Traffic camera system
could have been better

The issue: Motorists who speed
and run red lights will be captured
on camera and ticketed.

A Dallas-based company next week will begin using cameras to catch motorists speeding and running red lights on Oahu. The more motorists it catches and the more it produces in fines the more profitable it will be for the company -- a system that is as much an incentive as a ticket quota system for police officers, and is similar to an agreement that was ruled to be illegal in San Diego.

The decision reflects a bullheadedness in policy-making and a willingness to spend tax dollars to defend against court challenges that are certain to come and could have been avoided.

Hundreds of tickets produced by the same company, Affiliated Computer Services Inc., were thrown out of court by a California judge two months ago because of a similar system. Superior Court Judge Ronald Styn ruled that the city of San Diego had given too much control of the photo-enforcement program to the company.

The judge ruled that the city's transfer of control to the company violated California's vehicle code, which requires cities to exercise more day-to-day control over such operations. In Hawaii, the company will operate and maintain the cameras as well as mail out the citations to vehicle owners identified on camera by license plate numbers. Even if this aspect complies with Hawaii law -- an issue probably headed for court -- the assignment of law-enforcement control to a private company is unsettling.

The system of paying the company a percentage of each fine collected is more disturbing. Citations for running a red light will cost $77, of which the company reportedly will receive $29.75. In San Diego, the company was paid $70 for every $271 citation. Judge Styn concluded that the per-citation fee system amounted to an unauthorized contingency agreement that undermined the company's neutrality.

An Affiliated Computer Services spokesman commented after the San Diego court decision that the company would find a flat fee instead of a percentage of each fine to be acceptable. The Hawaii contract was signed some time later, indicating that Hawaii transportation officials opted for the percentage arrangement.

"The object of this program is not to see how many tickets we can issue," said a state Department of Transportation spokeswoman. "The object is to make our highways safer for everyone."

That does not explain why the department rejected everything that should have been learned from the San Diego experience.


No compromise
on beach access

The issue: The city fails to resolve
a conflict between a landowner and the
public's right to get to the shoreline.

After more than four years of fruitless negotiations, the city can no longer allow one property owner to dictate how or when citizens can gain access to a public beach at Portlock. The city should put the matter to rest once and for all by moving ahead with condemnation of the private lane to the beach, as it had planned to do in 1998.
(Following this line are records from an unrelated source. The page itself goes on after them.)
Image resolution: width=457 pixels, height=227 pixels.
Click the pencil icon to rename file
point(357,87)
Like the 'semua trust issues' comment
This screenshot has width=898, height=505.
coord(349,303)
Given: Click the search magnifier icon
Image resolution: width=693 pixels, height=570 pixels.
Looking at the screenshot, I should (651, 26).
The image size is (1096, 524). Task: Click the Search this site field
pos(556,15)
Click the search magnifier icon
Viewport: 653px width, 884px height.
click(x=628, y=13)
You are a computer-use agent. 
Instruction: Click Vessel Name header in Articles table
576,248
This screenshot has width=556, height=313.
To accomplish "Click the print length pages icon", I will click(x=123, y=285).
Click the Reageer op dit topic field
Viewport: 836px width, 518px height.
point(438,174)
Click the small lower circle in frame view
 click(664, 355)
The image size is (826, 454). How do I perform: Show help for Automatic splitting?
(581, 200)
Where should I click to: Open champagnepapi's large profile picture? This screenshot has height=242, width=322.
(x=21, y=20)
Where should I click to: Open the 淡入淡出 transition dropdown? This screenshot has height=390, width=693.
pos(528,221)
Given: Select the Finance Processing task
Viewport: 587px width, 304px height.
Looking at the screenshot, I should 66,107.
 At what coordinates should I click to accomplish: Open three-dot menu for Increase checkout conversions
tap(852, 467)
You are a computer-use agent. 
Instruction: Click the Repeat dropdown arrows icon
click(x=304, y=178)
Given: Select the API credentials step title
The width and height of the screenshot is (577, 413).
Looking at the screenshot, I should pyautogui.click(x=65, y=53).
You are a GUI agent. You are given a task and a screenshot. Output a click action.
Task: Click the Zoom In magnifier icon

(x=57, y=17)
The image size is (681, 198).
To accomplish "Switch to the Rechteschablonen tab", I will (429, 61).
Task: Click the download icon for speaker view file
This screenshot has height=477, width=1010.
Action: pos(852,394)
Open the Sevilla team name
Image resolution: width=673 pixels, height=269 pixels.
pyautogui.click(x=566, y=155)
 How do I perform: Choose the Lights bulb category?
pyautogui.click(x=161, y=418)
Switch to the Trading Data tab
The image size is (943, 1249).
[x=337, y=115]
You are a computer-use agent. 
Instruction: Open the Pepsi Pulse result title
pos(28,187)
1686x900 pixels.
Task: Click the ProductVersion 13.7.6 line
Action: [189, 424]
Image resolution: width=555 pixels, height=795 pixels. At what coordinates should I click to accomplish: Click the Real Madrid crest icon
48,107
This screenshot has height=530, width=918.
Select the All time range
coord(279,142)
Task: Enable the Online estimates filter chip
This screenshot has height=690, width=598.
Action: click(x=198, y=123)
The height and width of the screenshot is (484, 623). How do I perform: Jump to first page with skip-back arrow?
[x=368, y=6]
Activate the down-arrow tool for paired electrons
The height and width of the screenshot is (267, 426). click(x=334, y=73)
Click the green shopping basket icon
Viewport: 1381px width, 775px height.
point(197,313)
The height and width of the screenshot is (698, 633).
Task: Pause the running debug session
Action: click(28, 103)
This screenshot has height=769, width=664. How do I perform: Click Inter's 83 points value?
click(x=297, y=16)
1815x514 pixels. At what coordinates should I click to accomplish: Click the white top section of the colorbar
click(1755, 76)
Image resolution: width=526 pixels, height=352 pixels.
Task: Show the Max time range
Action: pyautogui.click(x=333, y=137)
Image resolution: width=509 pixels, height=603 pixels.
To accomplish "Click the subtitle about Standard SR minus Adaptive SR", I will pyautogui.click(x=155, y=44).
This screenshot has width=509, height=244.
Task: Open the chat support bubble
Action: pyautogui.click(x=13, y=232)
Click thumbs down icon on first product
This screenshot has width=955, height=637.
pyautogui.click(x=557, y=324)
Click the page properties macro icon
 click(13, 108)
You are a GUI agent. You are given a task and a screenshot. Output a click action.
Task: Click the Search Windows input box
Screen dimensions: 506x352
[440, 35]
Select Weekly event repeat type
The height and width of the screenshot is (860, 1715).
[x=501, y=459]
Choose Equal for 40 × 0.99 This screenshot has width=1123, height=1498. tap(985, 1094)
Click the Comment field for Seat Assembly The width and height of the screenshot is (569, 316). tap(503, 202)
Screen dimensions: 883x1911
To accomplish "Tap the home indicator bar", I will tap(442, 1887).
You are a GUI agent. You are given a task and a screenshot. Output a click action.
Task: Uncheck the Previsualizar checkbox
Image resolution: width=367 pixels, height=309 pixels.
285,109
Attempts to compromise have only permitted the land owner, Bert Dohmen-Ramirez, to hold the shoreline hostage through lawsuits and an unreasonable price tag of $800,000 for his third of the 6-foot-wide lane. The city, fearful of the costs of litigation and land acquisition, has tried to appease him, but in doing so has compromised the rights of the public.

Through the years, Dohmen-Ramirez has tried to hold the public at bay, saying that beach-goers throw rowdy parties near his home and threaten the safety of his family. However, police and other residents -- including one man who also holds title to the lane and has no quarrel with the public using it -- say most beach users are courteous and quiet and that no criminal incidents have been reported there.

The city had proposed to placate the owner by locking a gate across the path between 7 p.m. and 7 a.m. The ill-conceived plan, however, would set a precedent for future disputes about shoreline access, opening the door for other beachfront property owners to demand similar restrictions. The question of who would be responsible for locking and unlocking the gate also remained unresolved; to pay a city worker to drive to Portlock twice a day would have been fiscally foolish.

Not surprisingly, the proposal was rejected by the public and the Hawaii Kai Neighborhood Board, which correctly termed the plan outrageous.

State law requires that reasonable access be provided to beaches and the issue is a recurring one. Earlier this year, the problem took shape when a developer sought approval for a gated community at Velzyland on the North Shore. It was resolved when the developer promised to put in two beach paths and a road to a public parking area, a solution that met public approval.

Beachfront property owners tend to view the shoreline as extensions of their backyards. They are not. All beaches are public lands, but if citizens can't get to them, they, in essence, become private property. Beach access should not be compromised or denied, not by a property owner, by a gate, by locks, or time restrictions.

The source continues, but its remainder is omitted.